5. Eddie Johnson – Maybe my headline for this post should actually be ‘WORLD AMAZED AS SUPPOSED FOOTBALLER ACTUALLY LOOKS LIKE ONE’. I had feared the worst because in the pre-match warm-up, Johnson did not look like he was up for the game at all. Whereas a youth team player would have been raring to go in the hope of impressing the coaching staff for even a nanosecond, Johnson just laboured through and you could imagine him doing the kind of frustrated and bored noises people do that make them sound like horses. However, when he got on towards the end, the American tried. He didn’t exactly do much but then he wasn’t given the time. Assisted McCormack’s goal with a headed assist that was simple enough, and almost got on the end of a hopeful McNaughton cross. But collapsed in a heap and didn’t. Nevertheless the trying was appreciated. Thanks mate.

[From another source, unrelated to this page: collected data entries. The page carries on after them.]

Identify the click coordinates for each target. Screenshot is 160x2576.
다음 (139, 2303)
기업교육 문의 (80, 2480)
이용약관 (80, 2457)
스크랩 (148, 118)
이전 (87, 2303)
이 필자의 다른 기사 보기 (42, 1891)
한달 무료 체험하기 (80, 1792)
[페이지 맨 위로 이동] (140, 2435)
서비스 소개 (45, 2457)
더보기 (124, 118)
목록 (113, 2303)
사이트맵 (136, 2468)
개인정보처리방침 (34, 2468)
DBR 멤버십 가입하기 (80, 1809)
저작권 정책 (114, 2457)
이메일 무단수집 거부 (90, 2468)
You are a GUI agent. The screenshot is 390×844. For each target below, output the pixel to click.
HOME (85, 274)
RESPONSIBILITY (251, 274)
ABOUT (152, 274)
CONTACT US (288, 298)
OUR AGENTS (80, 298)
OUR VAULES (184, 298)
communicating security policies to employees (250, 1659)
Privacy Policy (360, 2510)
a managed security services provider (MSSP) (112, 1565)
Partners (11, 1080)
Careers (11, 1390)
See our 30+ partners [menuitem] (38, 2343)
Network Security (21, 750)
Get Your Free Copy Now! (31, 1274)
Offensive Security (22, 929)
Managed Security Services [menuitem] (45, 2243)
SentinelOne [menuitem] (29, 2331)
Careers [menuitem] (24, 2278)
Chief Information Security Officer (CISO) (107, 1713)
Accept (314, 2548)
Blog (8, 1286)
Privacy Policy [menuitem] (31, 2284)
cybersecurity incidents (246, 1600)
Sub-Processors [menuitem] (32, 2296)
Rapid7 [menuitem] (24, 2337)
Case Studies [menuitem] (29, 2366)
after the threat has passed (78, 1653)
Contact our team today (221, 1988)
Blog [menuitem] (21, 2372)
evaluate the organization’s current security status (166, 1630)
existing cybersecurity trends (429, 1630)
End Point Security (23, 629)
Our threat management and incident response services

6. Mark Kennedy – If only because him coming on meant Comminges was taken off!! But truthfully, Kennedy did look a lot more composed and natural, albeit through the body of an unfit thirty-something.
7. Gavin Rae – Totally second best but managed to get a few smashing tackles in during the second half and began pressing the Cardiff City issue a lot more than he had done. Other than that, he was a mere pedestrian.
8. Tom Heaton – Sure, he made two very good saves and this he does well. But once again, he was the man behind the sleepy defence as we let in another goal at home that bordered on criminal, and once again his distribution was so awful and frustrating that you felt like running onto the pitch, screaming in his face and tearing your hair out just to emphasise how dire and costly it is. If we sign this clown on a permanent deal then we might as well just change the name from Cardiff City Football Club to Cardiff City Freak Circus.
9. Kevin McNaughton – He just hasn’t started this season. He fired in a few telling crosses but he’s beginning to look suspect when it comes to defending. Quincy’s volleyed goal came from his side of the pitch along with the assist for the opener.
10. Joe Ledley – Spurs today smell talent. Ninian yesterday witnessed ball-watching, laziness, headless chicken chic, overhit passes and shadow chasing.
11. Jay Bothroyd – I wonder what the return policy is at Wolverhampton Wanderers. Hopefully Dave Jones hasn’t washed the trousers with the receipt in from Bothroyd’s purchase. Even the nice touches are being taken over by clumsy oafish ones and Bothroyd just never ever looks like he is going to score.
12. Paul Parry – A question I may yet come to regret asking: Is Paul Parry finished as a player at this level? On the basis of his last two showings – 180 minutes of absolute anonymity – it looks that way. Parry is clearly a troubled man. Two messy divorces – one from his wife and the other from his country – are clearly hampering the player’s attitude and desire. Has he got enough mental strength to get his ‘mojo’ back?
13. Miguel Comminges – Oh dear, oh dear. Taxiiiiiiiiiiiiii!!